Penn Band celebrates 50 years of women on the field

After decades of superstition and pushback, the first group of women stepped onto Franklin Field with the Penn Band 50 years ago.

It was a scorching hot day when Lynne Leopold-Sharp took the field with the Penn Band in late September, 1970. She didn’t know at the time—or maybe she just doesn’t remember—that the game was memorable for more than just the unseasonable heat, or the record 84-yard punt return that highlighted a 24-0 Penn victory. It also marked the first time that women in the Penn Band were allowed to march onto Franklin Field.

Two members of the Penn Band sitting in the stands drinking from straws.
Theresa Powell (left) sits next to Marsha Allen at Franklin Field in 1970. (Image: The Pennsylvania Gazette)

“I don’t think I knew until they told us that there hadn’t been women in the marching band before,” says Leopold-Sharp, then a freshman flutist who would go on to build her social circle around the Penn Band.

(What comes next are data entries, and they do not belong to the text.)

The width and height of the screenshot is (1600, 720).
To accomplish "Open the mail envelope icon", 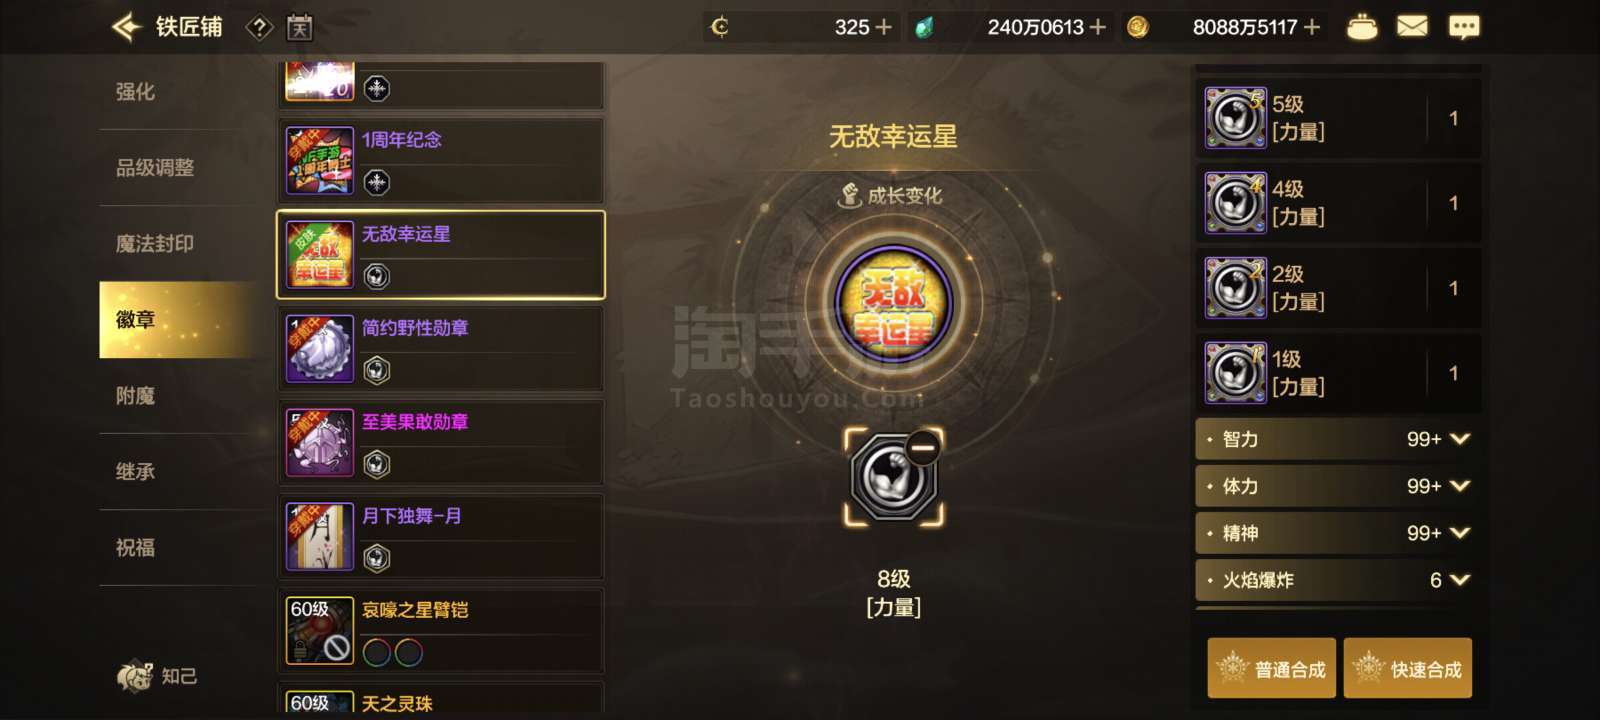I will point(1412,27).
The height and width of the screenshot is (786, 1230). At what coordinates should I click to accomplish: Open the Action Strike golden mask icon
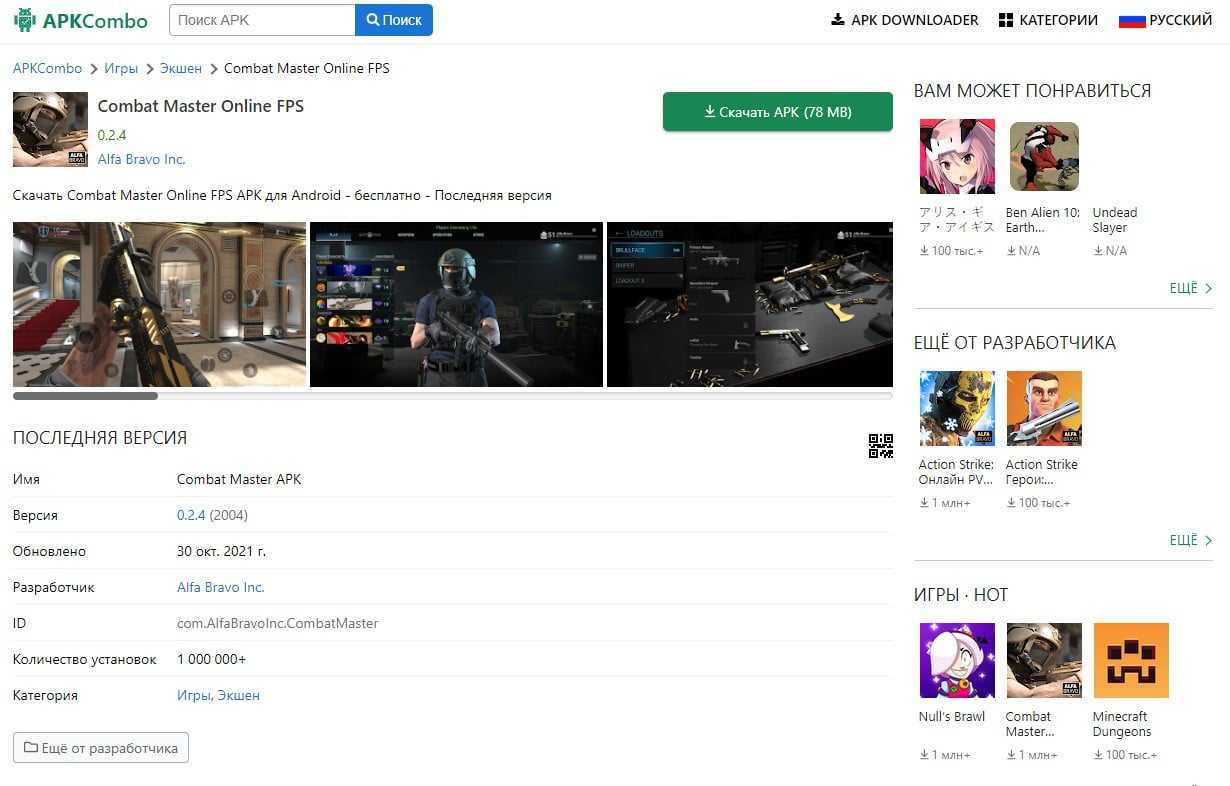click(957, 408)
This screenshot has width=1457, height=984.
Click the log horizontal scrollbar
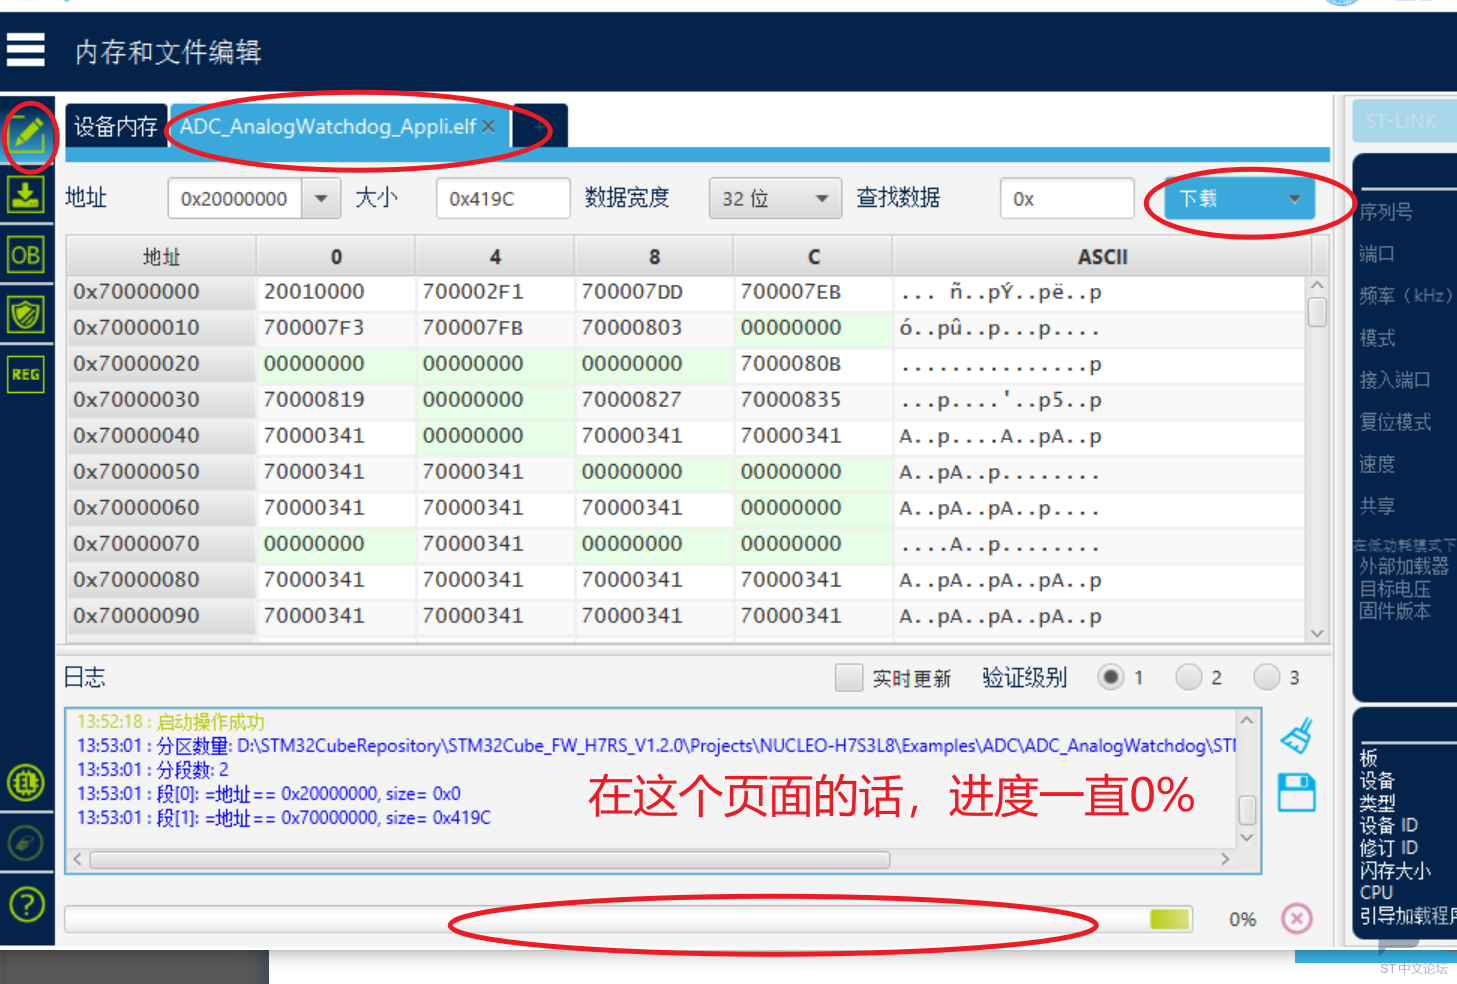490,860
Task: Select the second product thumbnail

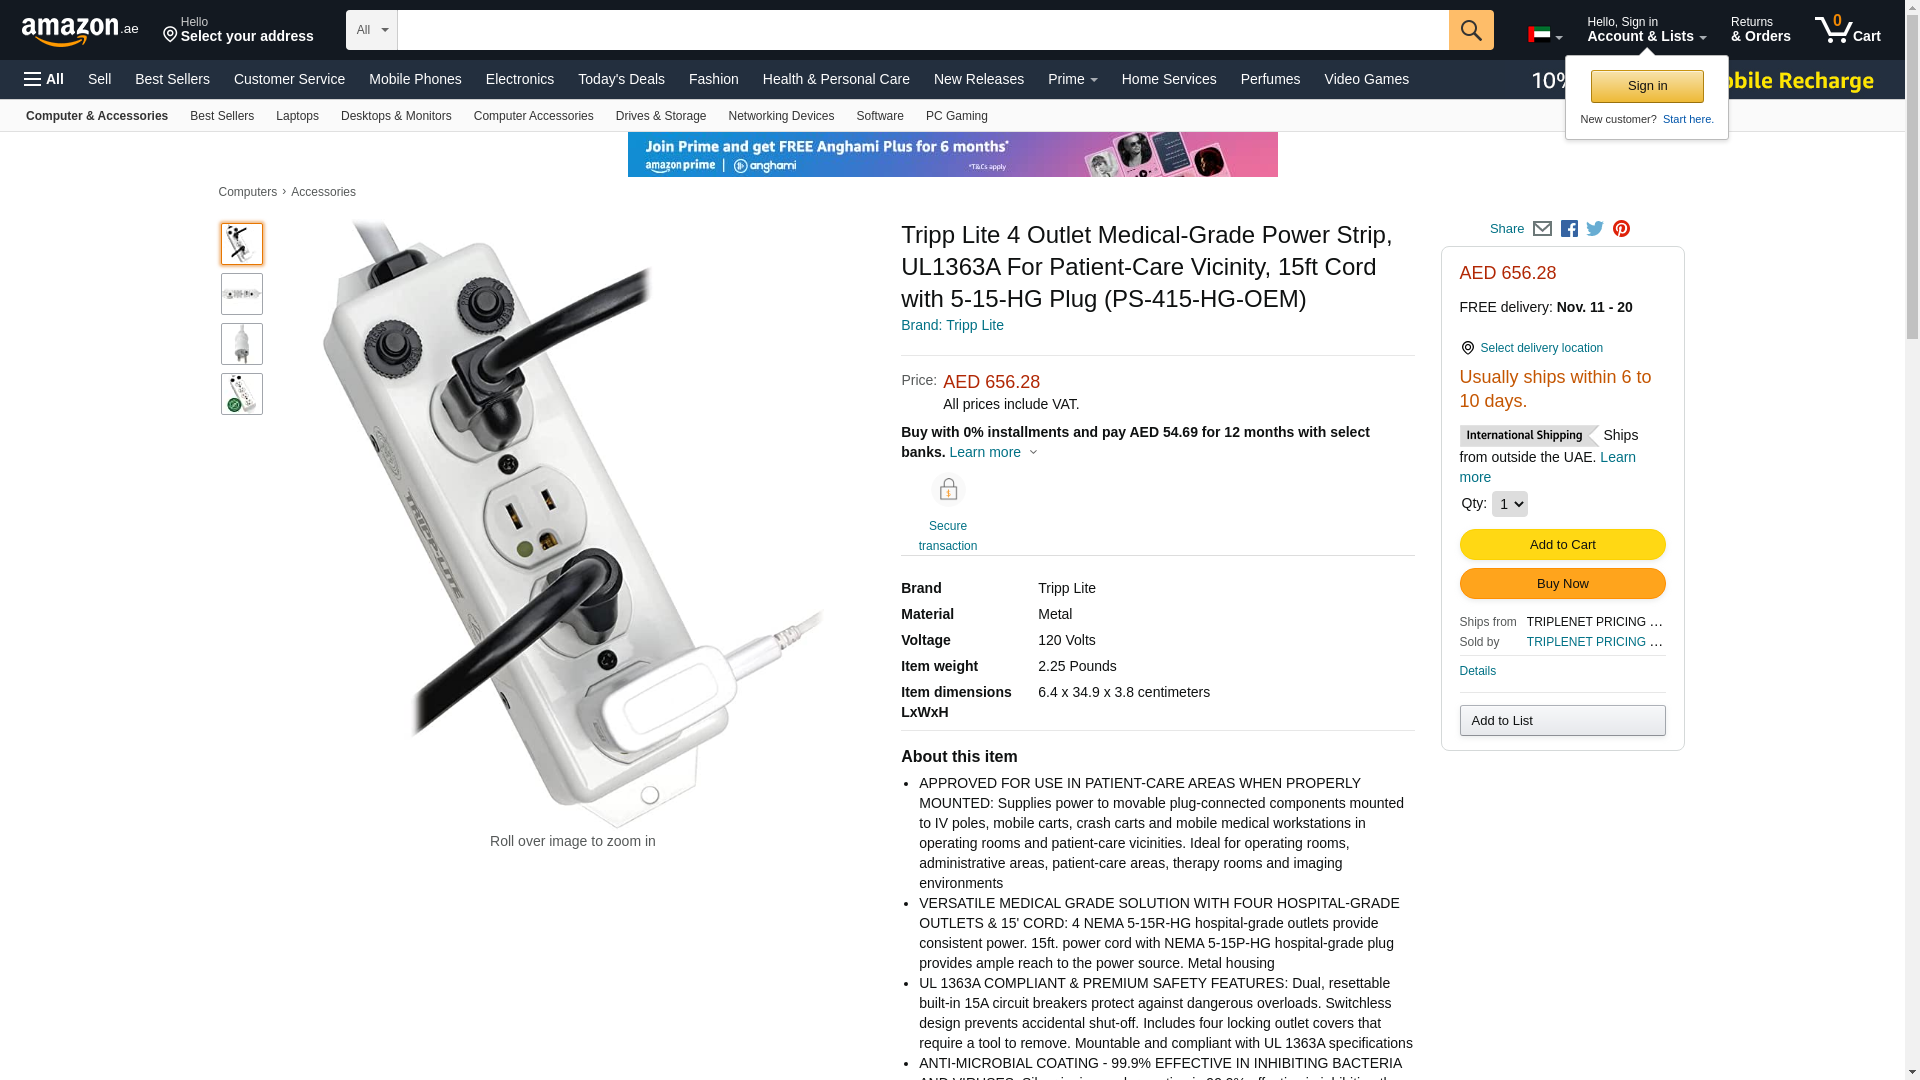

Fifty years later, the Penn Band is honoring this overlooked slice of University history. In a project supported by a grant from the Trustees’ Council of Penn Women, students and alumni from the Penn Band have dug through newspaper archives and interviewed dozens of alumni to celebrate 50 years as a fully co-ed organization.

“It’s an important chapter in student life here at Penn, at a time when people were becoming very aware of issues of equality and diversity in our community,” says Penn Band assistant director Kushol Gupta, noting the band’s co-ed transition mirrored the timing of that of other campus groups, including the Kite and Key Society and the cheerleaders. “And it hasn’t been celebrated yet. It’s long overdue.”